I write this following dropping you back off to school. Year 5 now, how did that happen so quickly? I won’t lie – the last five months with you at home have been challenging. Challenging but enjoyable at the same time. You are now on the path towards double digits and I find myself wondering how you have grown up so fast? Where have the nine years gone? Our days vary from the absolute moments you treasure to the days where I realise why I’m perpetually stressed. The moments that make my heart melt make all the other days worth it. Maybe not in the moment but reflecting back.

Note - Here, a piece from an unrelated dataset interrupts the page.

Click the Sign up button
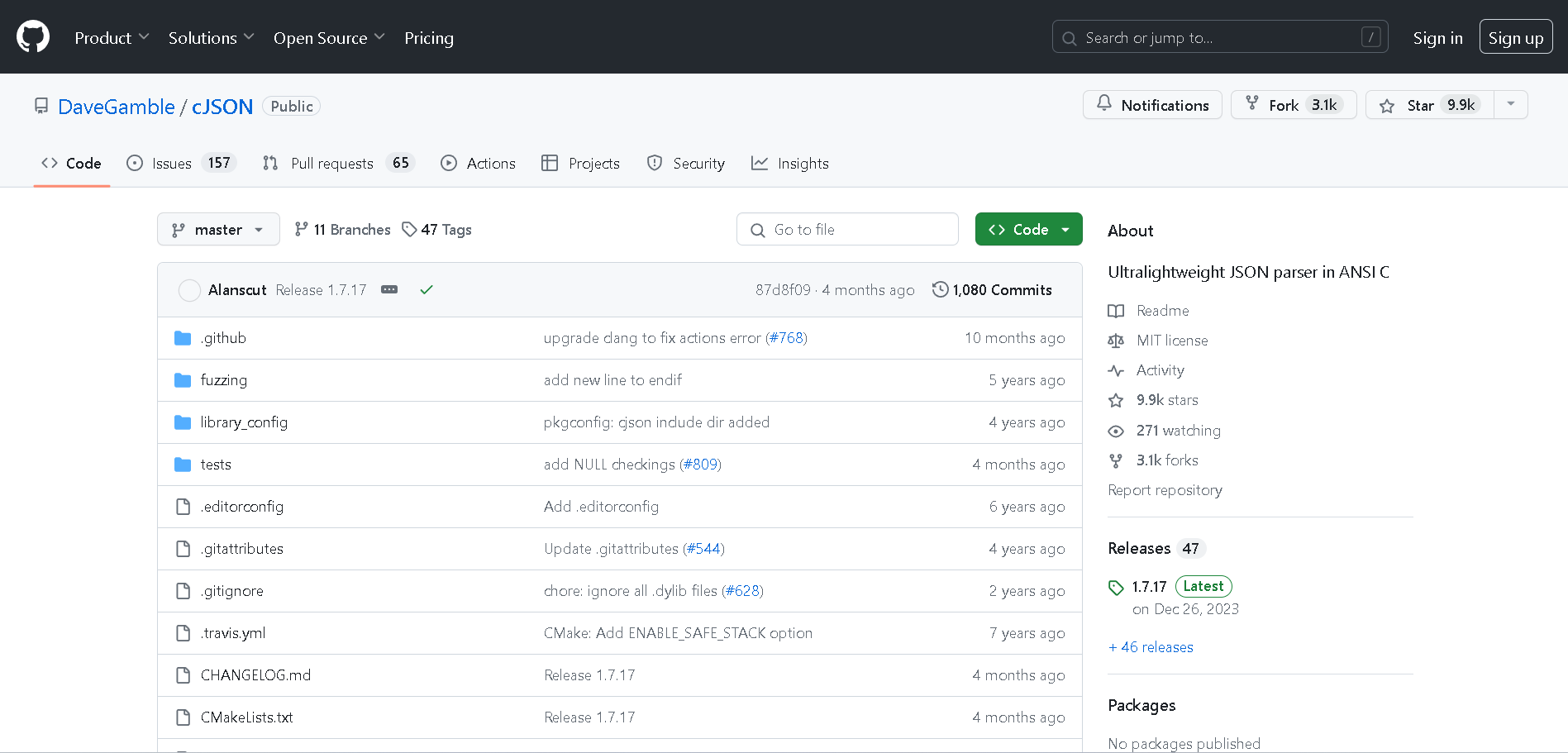pyautogui.click(x=1515, y=38)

The day you arrived was the happiest and scariest moment of my life. In one room your Mum, exhausted from labour, and in the corridor was you in an incubator being rushed away from me fighting for your life. It’s a feeling I hope you never have to go through. I think it has always made me over protective of you as a result of what you went through. A dramatic entrance to the world but look at you now, still dramatic but a little less hospital! All being well it hasn’t done any long term damage to you. The first week was good in the sense of for the first time in my working life I could not give a care about work. For at least the first week I sat with you for nearly 15 hours a day. Holding your hand. Talking to you – telling you about the world. No wonder you slept so much.

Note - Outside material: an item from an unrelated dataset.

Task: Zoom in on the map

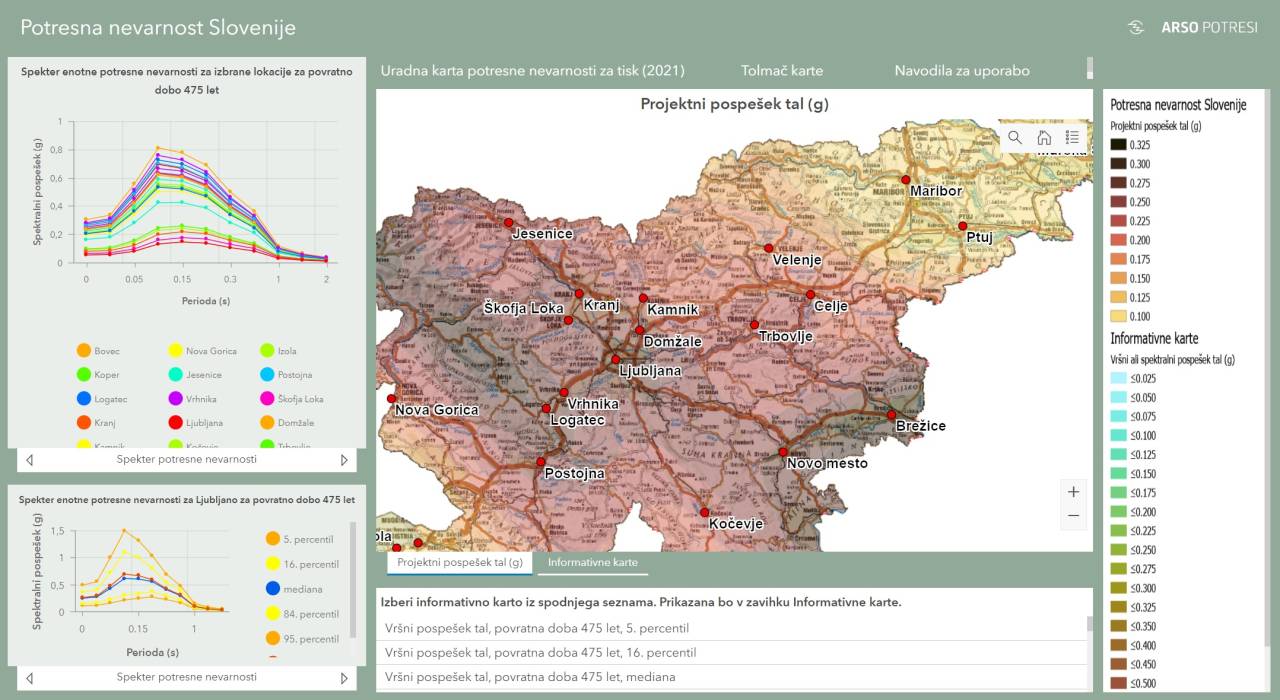Action: click(x=1073, y=492)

The first three weeks were extremely tough and exhausting. But to be fair once you came home things seemed to settle into what we expected life would be as parents. We basically became tired. I think we both were over protective of you but you quickly showed us that you were an extremely smart boy.
I’ve never thought I could be a good dad to you. Doing too much or too little – never managing to get the right balance. But despite feeling like I tell you off more than I should I remember everything good. The smile when you win at football or get man-of-the-match. Your inquisitive questions you ask at random times during the day and night. How quickly you get through a bag of prawn crackers while I’m not watching. I tell you how I’m feeling and although you don’t always agree with me you do understand why I’m asking you. The days you care always remind me of the amazing boy you are. You’ve become too old now for holding my hand but every now and again (in private) you sneak a hug and a kiss – never in public though, oh the embarrassment. I know deep down you are filled with love for me and your mum.
I will always be there to support you. To congratulate you on your school work. Come rain or shine to stand cheering you on at a football game. To listen to you telling me an imaginative story. I want only happiness for you and for you to know that deep down you are loved and cherished by both of us.
Keep being you Finley! You amaze me everyday and I have no doubt that you’ll be a success at whatever you do in the future.